Ntawukuriryayo featured prominently in the killings at Kabuye Hill in Gisagara where he tactfully lured Tutsi with promise to protect them only to be hand them to the militia with no chance to escape.

Simba, who is serving 25 years affirmed by the Appeals Chamber of the tribunal in 2007, supervised the massacres of thousands of Tutsi in the current Southern Province where he had been appointed as the de facto leader of the military and para-military force that was the main killing machine in the region.

Speaking to The New Times, the source said Kigali has strongly objected to the request, outlining a number of reasons, including the seriousness of the crime of genocide for which they were convicted, lack of remorse on the part of the convicts, and the impact their release would have on Genocide  survivors.

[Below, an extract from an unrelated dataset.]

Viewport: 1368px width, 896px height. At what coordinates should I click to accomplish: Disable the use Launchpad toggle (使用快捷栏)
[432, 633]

This stance is in line with the Government of Rwanda’s position reiterated last week by the Minister for Justice and Attorney General, Johnston Busingye, during a visit to the court’s seat in Arusha, Tanzania, where he also demanded for an open hearing on the requests by the convicts.

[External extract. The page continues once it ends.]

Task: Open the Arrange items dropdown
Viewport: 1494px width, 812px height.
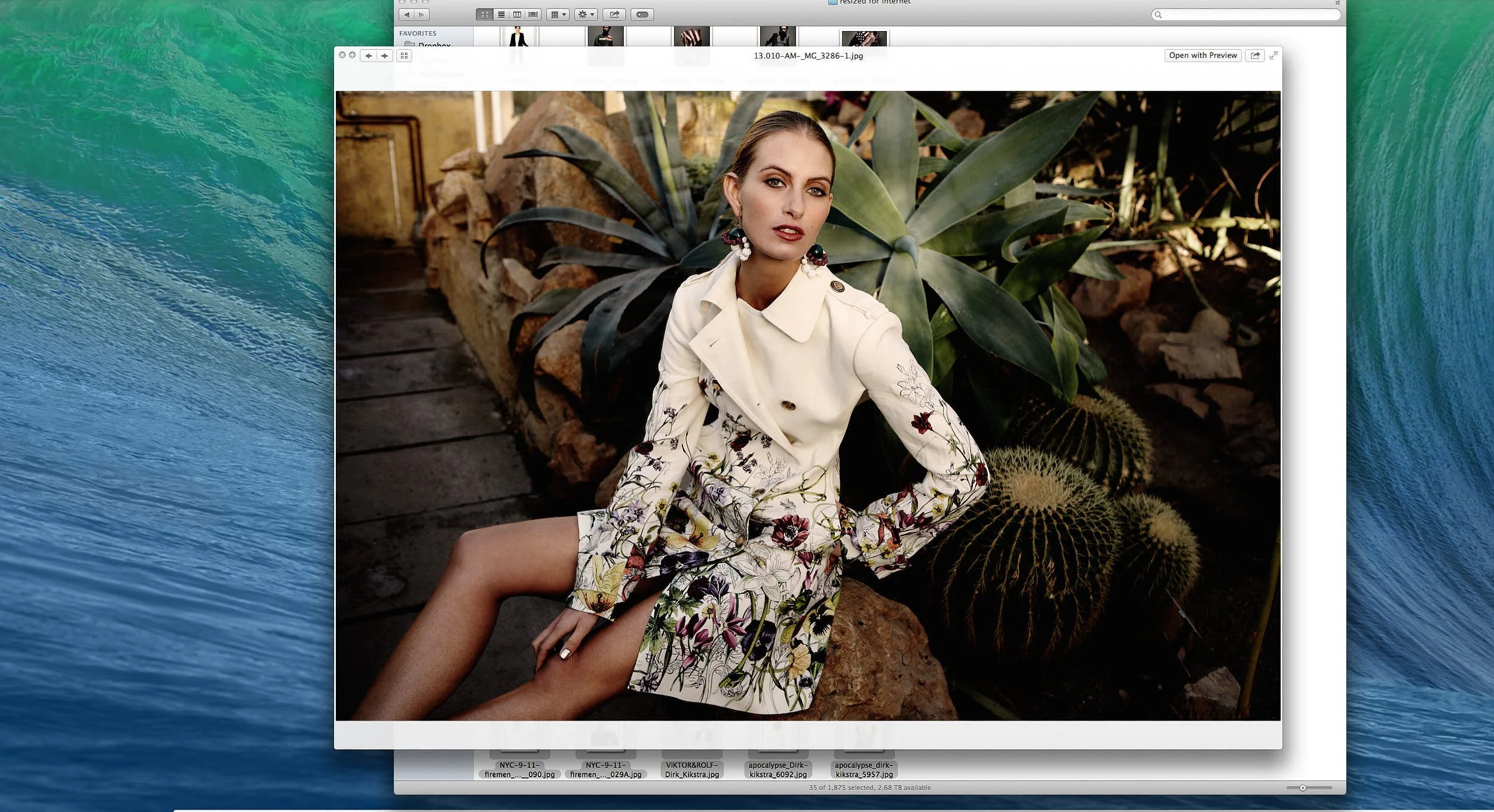Action: [558, 15]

Rwanda, according to our source, has also offered to make its case before the Mechanism, and to present expert witnesses, to among others, attest to the continued suffering the early release of Genocide masterminds has brought to the survivors of the Genocide.

As many as 10 ICTR convicts have previously been granted early release; decisions mainly attributed to the current president of the tribunal, Theodor Meron, in his capacity either as head of the Mechanism or President of the Appeals Chamber.

Meron also presided over the acquittal of several Genocide masterminds, including former cabinet ministers in the genocidal government who had been convicted by the Trial Chamber, while he also considerably reduced the sentences of several others on appeal.

‘Short notice’

Meanwhile, The New Times has learnt that the Mehcnism gave Rwanda just 14 days to submit its opinion regarding the requests for early release by the three convicts.

This, our source says, is surprising “given the fact that some of the requests were submitted to the court months, and in some cases, years back”. 

For instance, Simba submitted his request for early release as far back as 2016 while Ntawukuriryayo filed his submission last year but the Government of Rwanda was only asked to submit their opinion on April 27, giving them just two weeks to come up with the opinion, said the source.

In the case of Ngeze, he notified the MICT of his request for early release in March 2018, and the court only notified the Government of Rwanda about this on May 3, the source added.  

Although Rwanda is a central party in the proceedings of the tribunal, it was never asked for an opinion from the court regarding the decision to grant early release to any convict previously released.

Several experts have questioned the rationale and legality of previous early releases, especially considering that the mechanism or the tribunal before it did not consult Kigali.

The most recent convict to be released is genocide ideologue Ferdnand Nahimana, who in 2016 MICT President Meron set free early into his 30-year sentence “on good conduct” grounds.

Some reports have pointed to the existence of “an axis of evil’ between those set free by the UN Genocide tribunal, those it acquitted and former ICTR defence lawyers with the goal of continuing to push a narrative that negates or trivialises the Genocide against the Tutsi.